Set exercise — Rewrite these lines with every instance of "Where should I click to" changed to "Which spot should I tap to" and nothing else altered. Leave out the pictures.
= = = = =
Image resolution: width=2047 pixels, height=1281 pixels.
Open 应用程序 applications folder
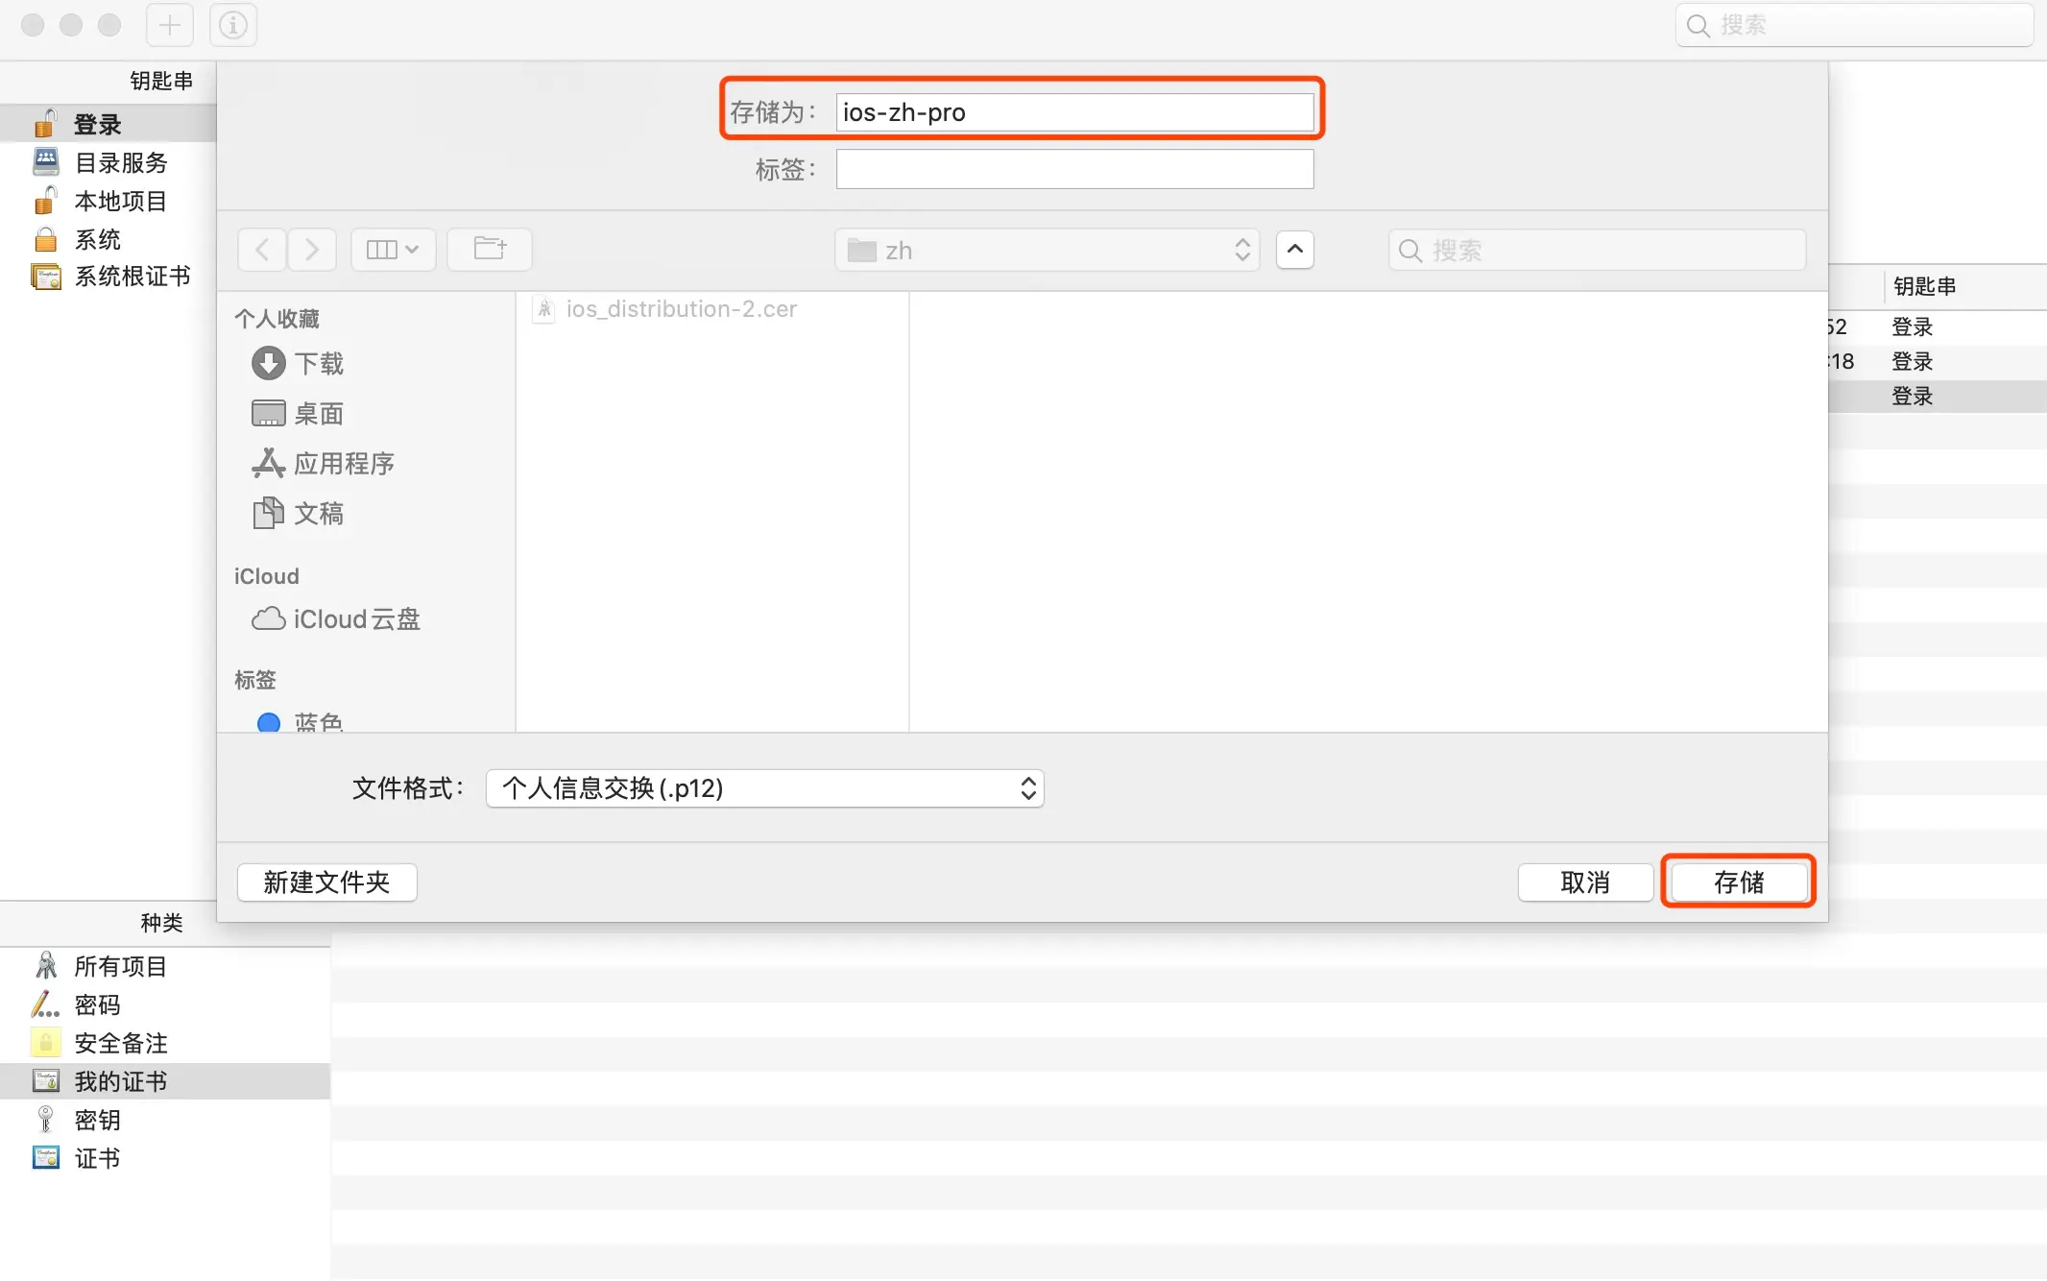[343, 464]
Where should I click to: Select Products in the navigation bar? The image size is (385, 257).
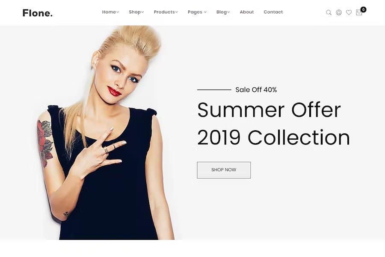tap(164, 12)
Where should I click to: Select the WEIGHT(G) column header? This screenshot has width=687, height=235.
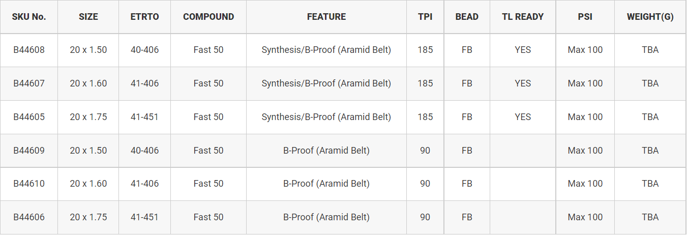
= = = = =
Task output —
Image resolution: width=2047 pixels, height=1281 pixels.
Open 应用程序 applications folder
[343, 464]
Which spot should I tap to: Select Products in the navigation bar? The image size is (385, 257).
tap(164, 12)
Which spot should I tap to: Select the WEIGHT(G) column header? This screenshot has width=687, height=235.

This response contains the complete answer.